### Exercise directions
Look through the material below. Return exactly the lines from the one with "You are a computer-use agent. Screen" through the one with "Screen dimensions: 1354x479", both included.
++++++
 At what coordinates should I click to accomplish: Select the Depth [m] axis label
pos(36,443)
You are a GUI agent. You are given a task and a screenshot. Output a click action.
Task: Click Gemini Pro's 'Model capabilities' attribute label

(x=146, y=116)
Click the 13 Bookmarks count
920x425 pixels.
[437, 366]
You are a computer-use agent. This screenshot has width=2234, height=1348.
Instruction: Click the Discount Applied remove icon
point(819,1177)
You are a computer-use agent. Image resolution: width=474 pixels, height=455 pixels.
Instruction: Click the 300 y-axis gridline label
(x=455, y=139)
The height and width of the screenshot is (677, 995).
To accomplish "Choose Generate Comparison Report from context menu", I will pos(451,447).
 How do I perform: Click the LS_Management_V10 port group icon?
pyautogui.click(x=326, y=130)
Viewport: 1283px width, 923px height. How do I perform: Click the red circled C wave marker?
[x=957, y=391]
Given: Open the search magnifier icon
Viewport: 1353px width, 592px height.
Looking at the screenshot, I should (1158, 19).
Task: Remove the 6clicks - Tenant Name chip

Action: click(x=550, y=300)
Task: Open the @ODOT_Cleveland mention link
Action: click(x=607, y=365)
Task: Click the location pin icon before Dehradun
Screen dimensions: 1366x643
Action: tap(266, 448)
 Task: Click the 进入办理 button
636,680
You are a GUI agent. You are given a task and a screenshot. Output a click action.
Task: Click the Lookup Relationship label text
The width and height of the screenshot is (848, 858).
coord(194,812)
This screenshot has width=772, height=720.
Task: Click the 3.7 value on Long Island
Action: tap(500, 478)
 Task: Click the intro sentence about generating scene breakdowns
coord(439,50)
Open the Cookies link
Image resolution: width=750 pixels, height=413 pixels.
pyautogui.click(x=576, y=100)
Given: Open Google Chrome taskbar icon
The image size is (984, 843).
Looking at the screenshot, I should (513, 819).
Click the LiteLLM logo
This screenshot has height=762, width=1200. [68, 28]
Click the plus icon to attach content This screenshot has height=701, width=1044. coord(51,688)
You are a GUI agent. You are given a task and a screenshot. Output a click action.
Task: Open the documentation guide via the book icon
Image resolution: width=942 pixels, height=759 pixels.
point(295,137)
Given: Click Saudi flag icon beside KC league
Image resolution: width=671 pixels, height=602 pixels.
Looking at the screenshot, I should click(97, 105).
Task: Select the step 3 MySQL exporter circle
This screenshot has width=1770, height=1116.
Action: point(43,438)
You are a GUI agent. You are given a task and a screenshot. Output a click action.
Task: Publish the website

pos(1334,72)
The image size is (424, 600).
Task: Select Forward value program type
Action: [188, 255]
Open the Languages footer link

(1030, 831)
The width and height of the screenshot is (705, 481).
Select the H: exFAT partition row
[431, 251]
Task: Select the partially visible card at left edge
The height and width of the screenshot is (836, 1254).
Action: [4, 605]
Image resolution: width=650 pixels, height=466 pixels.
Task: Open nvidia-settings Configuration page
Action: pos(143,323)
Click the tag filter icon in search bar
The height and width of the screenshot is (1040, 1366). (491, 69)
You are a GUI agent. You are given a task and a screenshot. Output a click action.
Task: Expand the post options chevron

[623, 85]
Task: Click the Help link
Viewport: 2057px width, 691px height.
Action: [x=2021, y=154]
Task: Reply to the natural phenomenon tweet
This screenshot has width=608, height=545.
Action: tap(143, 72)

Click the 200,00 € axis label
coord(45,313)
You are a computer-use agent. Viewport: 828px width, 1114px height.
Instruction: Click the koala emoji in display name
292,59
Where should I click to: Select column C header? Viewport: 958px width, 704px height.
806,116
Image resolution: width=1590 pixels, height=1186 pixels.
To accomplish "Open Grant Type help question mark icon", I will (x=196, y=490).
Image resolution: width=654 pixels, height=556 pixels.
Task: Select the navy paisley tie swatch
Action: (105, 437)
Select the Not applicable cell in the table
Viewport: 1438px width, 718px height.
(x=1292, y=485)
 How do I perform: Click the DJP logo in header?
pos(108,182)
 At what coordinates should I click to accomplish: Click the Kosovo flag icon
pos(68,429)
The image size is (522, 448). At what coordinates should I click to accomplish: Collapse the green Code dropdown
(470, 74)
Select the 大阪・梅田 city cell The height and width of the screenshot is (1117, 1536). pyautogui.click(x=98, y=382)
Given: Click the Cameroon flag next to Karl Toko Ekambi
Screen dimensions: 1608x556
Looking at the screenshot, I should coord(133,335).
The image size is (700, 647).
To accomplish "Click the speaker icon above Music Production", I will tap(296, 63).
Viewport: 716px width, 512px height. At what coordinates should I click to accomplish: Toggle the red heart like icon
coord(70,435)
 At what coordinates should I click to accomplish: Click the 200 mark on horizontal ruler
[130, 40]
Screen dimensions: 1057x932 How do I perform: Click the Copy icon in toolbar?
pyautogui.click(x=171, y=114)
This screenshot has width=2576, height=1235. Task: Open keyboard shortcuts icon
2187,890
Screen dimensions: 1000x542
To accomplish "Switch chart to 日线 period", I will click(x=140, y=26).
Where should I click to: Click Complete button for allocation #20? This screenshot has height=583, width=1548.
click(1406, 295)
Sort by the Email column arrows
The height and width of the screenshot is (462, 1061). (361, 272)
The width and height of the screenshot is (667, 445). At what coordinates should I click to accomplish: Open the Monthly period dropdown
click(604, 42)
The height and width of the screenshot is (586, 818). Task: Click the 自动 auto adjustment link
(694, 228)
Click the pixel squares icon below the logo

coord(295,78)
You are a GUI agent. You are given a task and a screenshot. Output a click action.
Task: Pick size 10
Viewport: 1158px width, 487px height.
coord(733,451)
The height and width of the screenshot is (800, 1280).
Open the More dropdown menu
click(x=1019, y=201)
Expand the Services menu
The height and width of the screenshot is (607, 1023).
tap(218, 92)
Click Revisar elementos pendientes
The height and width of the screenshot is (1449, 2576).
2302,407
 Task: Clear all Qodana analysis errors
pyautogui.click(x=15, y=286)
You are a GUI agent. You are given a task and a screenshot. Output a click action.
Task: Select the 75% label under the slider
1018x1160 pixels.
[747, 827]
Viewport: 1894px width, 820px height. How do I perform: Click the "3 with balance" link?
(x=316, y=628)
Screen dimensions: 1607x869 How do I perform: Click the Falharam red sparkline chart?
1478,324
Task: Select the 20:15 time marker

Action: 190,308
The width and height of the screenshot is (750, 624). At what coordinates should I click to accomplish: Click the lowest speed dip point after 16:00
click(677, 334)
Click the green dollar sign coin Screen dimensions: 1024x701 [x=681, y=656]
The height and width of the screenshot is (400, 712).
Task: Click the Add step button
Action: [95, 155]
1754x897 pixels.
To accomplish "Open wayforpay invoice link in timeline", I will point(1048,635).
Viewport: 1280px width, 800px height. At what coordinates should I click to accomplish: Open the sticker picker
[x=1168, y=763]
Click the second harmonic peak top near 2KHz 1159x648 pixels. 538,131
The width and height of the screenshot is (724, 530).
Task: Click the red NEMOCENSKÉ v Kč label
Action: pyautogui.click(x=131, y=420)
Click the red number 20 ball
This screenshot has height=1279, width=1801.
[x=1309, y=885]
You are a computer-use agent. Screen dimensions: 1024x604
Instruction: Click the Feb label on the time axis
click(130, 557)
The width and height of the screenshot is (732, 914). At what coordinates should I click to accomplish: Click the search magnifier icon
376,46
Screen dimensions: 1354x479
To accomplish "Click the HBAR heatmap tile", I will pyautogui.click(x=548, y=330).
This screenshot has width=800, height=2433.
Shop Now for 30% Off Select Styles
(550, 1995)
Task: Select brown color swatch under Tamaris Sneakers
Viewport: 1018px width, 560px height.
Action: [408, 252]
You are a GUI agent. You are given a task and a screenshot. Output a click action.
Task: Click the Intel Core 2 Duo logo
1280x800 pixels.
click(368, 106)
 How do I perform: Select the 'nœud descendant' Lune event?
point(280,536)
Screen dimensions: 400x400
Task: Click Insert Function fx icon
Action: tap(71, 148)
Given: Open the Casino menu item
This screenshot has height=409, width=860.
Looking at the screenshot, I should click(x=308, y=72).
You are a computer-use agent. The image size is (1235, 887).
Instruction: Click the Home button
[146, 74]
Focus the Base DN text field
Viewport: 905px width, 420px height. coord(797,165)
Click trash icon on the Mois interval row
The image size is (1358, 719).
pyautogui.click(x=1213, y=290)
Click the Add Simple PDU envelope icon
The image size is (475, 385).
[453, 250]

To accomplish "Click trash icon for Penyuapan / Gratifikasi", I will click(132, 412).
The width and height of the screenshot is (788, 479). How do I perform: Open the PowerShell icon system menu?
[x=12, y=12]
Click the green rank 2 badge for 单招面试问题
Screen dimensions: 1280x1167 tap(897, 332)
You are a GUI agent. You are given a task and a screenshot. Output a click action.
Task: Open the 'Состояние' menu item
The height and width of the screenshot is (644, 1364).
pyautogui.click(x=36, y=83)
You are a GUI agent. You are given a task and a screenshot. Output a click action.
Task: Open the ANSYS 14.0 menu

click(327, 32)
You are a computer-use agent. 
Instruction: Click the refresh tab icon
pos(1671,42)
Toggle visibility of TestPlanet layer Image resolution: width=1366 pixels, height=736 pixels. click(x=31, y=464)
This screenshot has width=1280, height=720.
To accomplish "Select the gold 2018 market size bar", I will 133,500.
++++++
### Output for this task
You are a computer-use agent. Screen dimensions: 1024x604
Instruction: Click the Feb label on the time axis
click(130, 557)
The width and height of the screenshot is (732, 914). At what coordinates should I click to accomplish: Click the search magnifier icon
376,46
Screen dimensions: 1354x479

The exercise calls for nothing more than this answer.